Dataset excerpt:

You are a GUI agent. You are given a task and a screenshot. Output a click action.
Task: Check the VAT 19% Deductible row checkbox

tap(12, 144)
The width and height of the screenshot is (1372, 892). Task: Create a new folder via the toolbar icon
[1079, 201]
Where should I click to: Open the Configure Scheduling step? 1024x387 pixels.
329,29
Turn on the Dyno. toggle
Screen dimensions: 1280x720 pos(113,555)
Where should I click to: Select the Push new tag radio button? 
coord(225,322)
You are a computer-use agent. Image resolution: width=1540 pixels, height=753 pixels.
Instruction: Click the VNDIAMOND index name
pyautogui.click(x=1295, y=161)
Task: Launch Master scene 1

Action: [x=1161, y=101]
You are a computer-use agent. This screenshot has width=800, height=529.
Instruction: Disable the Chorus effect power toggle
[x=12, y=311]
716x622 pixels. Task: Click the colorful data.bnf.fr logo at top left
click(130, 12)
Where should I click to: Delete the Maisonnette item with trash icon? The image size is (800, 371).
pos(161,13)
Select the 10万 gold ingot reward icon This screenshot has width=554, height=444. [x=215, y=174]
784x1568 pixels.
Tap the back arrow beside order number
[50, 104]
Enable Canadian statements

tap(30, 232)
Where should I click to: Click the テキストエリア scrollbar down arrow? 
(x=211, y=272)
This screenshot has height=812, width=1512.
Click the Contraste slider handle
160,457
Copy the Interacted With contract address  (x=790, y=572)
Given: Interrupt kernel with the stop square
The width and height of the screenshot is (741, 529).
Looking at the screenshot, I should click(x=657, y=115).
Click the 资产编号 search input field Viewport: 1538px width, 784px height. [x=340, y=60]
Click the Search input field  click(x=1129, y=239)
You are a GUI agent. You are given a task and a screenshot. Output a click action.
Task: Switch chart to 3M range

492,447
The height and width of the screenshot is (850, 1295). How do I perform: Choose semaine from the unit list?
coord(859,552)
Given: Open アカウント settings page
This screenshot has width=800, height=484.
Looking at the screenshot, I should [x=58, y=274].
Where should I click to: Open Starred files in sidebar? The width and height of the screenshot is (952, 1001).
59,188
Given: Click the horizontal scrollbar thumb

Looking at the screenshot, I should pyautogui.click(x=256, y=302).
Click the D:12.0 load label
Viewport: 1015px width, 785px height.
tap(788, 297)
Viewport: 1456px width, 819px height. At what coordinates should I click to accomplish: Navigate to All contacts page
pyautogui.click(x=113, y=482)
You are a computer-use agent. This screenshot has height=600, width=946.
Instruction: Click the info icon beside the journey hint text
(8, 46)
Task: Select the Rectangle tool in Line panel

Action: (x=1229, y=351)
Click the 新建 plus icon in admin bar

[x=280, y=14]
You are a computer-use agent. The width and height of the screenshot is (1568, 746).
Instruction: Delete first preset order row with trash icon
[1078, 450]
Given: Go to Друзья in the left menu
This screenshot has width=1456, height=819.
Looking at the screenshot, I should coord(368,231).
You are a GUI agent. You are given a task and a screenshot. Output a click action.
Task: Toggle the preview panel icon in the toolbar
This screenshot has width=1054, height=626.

## PROBLEM DETAILS:
Copy out the items above word for word, every one of them.

## TASK SOLUTION:
You are a GUI agent. You are given a task and a screenshot. Output a click action.
Task: Check the VAT 19% Deductible row checkbox

tap(12, 144)
The width and height of the screenshot is (1372, 892). Task: Create a new folder via the toolbar icon
[1079, 201]
Where should I click to: Open the Configure Scheduling step? 1024x387 pixels.
329,29
Turn on the Dyno. toggle
Screen dimensions: 1280x720 pos(113,555)
Where should I click to: Select the Push new tag radio button? 
coord(225,322)
You are a computer-use agent. Image resolution: width=1540 pixels, height=753 pixels.
Instruction: Click the VNDIAMOND index name
pyautogui.click(x=1295, y=161)
Task: Launch Master scene 1

Action: [x=1161, y=101]
You are a computer-use agent. This screenshot has width=800, height=529.
Instruction: Disable the Chorus effect power toggle
[x=12, y=311]
716x622 pixels. Task: Click the colorful data.bnf.fr logo at top left
click(130, 12)
Where should I click to: Delete the Maisonnette item with trash icon? The image size is (800, 371).
pos(161,13)
Select the 10万 gold ingot reward icon This screenshot has width=554, height=444. [x=215, y=174]
784x1568 pixels.
Tap the back arrow beside order number
[50, 104]
Enable Canadian statements

tap(30, 232)
Where should I click to: Click the テキストエリア scrollbar down arrow? 
(x=211, y=272)
This screenshot has height=812, width=1512.
Click the Contraste slider handle
160,457
Copy the Interacted With contract address  (x=790, y=572)
Given: Interrupt kernel with the stop square
The width and height of the screenshot is (741, 529).
Looking at the screenshot, I should click(x=657, y=115).
Click the 资产编号 search input field Viewport: 1538px width, 784px height. [x=340, y=60]
Click the Search input field  click(x=1129, y=239)
You are a GUI agent. You are given a task and a screenshot. Output a click action.
Task: Switch chart to 3M range

492,447
The height and width of the screenshot is (850, 1295). How do I perform: Choose semaine from the unit list?
coord(859,552)
Given: Open アカウント settings page
This screenshot has width=800, height=484.
Looking at the screenshot, I should [x=58, y=274].
Where should I click to: Open Starred files in sidebar? The width and height of the screenshot is (952, 1001).
59,188
Given: Click the horizontal scrollbar thumb

Looking at the screenshot, I should pyautogui.click(x=256, y=302).
Click the D:12.0 load label
Viewport: 1015px width, 785px height.
tap(788, 297)
Viewport: 1456px width, 819px height. At what coordinates should I click to accomplish: Navigate to All contacts page
pyautogui.click(x=113, y=482)
You are a computer-use agent. This screenshot has height=600, width=946.
Instruction: Click the info icon beside the journey hint text
(8, 46)
Task: Select the Rectangle tool in Line panel

Action: (x=1229, y=351)
Click the 新建 plus icon in admin bar

[x=280, y=14]
You are a computer-use agent. The width and height of the screenshot is (1568, 746).
Instruction: Delete first preset order row with trash icon
[1078, 450]
Given: Go to Друзья in the left menu
This screenshot has width=1456, height=819.
Looking at the screenshot, I should coord(368,231).
You are a GUI agent. You are given a task and a screenshot. Output a click action.
Task: Toggle the preview panel icon in the toolbar
This screenshot has width=1054, height=626.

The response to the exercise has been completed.